TO BE DONE - Arrange the following lines as a numbered list, omitting any blank lines.

— begin DATA RECORDS —

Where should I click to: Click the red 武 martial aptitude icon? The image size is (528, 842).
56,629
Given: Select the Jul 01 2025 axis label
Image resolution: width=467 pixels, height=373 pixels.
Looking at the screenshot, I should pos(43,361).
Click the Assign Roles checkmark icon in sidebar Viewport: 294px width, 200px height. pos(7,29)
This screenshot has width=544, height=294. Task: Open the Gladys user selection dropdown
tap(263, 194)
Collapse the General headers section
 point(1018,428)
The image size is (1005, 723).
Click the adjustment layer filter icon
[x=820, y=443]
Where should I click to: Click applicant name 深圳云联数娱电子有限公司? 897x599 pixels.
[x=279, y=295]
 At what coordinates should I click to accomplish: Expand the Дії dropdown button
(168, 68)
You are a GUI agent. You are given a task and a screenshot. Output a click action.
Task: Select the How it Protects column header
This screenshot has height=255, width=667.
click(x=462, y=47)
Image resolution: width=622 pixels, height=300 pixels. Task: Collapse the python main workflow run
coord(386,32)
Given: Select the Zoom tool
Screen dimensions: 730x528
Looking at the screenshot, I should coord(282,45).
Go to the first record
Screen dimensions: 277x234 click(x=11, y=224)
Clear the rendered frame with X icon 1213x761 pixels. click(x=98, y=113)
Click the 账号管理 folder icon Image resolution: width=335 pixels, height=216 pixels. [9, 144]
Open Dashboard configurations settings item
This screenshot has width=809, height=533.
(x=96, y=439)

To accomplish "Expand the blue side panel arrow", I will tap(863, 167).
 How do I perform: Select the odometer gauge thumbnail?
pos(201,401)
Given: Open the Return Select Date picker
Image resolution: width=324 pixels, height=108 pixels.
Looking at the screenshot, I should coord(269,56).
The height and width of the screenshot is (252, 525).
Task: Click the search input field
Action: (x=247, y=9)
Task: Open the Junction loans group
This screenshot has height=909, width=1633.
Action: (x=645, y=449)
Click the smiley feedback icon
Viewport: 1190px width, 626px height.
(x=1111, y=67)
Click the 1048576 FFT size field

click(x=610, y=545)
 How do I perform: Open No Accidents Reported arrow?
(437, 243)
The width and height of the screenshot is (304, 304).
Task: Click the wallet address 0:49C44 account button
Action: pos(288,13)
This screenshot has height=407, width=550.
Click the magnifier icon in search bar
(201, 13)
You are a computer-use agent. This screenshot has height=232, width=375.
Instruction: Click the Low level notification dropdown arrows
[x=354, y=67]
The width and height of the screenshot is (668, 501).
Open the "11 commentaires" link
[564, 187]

— end DATA RECORDS —

TASK RESULT -
1. Where should I click to: Click the red 武 martial aptitude icon? The image size is (528, 842).
2. 56,629
3. Given: Select the Jul 01 2025 axis label
4. Image resolution: width=467 pixels, height=373 pixels.
5. Looking at the screenshot, I should pos(43,361).
6. Click the Assign Roles checkmark icon in sidebar Viewport: 294px width, 200px height. pos(7,29)
7. This screenshot has width=544, height=294. Task: Open the Gladys user selection dropdown
8. tap(263, 194)
9. Collapse the General headers section
10.  point(1018,428)
11. The image size is (1005, 723).
12. Click the adjustment layer filter icon
13. [x=820, y=443]
14. Where should I click to: Click applicant name 深圳云联数娱电子有限公司? 897x599 pixels.
15. [x=279, y=295]
16.  At what coordinates should I click to accomplish: Expand the Дії dropdown button
17. (168, 68)
18. You are a GUI agent. You are given a task and a screenshot. Output a click action.
19. Task: Select the How it Protects column header
20. This screenshot has height=255, width=667.
21. click(x=462, y=47)
22. Image resolution: width=622 pixels, height=300 pixels. Task: Collapse the python main workflow run
23. coord(386,32)
24. Given: Select the Zoom tool
25. Screen dimensions: 730x528
26. Looking at the screenshot, I should coord(282,45).
27. Go to the first record
28. Screen dimensions: 277x234 click(x=11, y=224)
29. Clear the rendered frame with X icon 1213x761 pixels. click(x=98, y=113)
30. Click the 账号管理 folder icon Image resolution: width=335 pixels, height=216 pixels. [9, 144]
31. Open Dashboard configurations settings item
32. This screenshot has width=809, height=533.
33. (x=96, y=439)
34. To accomplish "Expand the blue side panel arrow", I will tap(863, 167).
35.  How do I perform: Select the odometer gauge thumbnail?
36. pos(201,401)
37. Given: Open the Return Select Date picker
38. Image resolution: width=324 pixels, height=108 pixels.
39. Looking at the screenshot, I should coord(269,56).
40. The height and width of the screenshot is (252, 525).
41. Task: Click the search input field
42. Action: (x=247, y=9)
43. Task: Open the Junction loans group
44. This screenshot has height=909, width=1633.
45. Action: (x=645, y=449)
46. Click the smiley feedback icon
47. Viewport: 1190px width, 626px height.
48. (x=1111, y=67)
49. Click the 1048576 FFT size field
50. click(x=610, y=545)
51.  How do I perform: Open No Accidents Reported arrow?
52. (437, 243)
53. The width and height of the screenshot is (304, 304).
54. Task: Click the wallet address 0:49C44 account button
55. Action: pos(288,13)
56. This screenshot has height=407, width=550.
57. Click the magnifier icon in search bar
58. (201, 13)
59. You are a computer-use agent. This screenshot has height=232, width=375.
60. Instruction: Click the Low level notification dropdown arrows
61. [x=354, y=67]
62. The width and height of the screenshot is (668, 501).
63. Open the "11 commentaires" link
64. [564, 187]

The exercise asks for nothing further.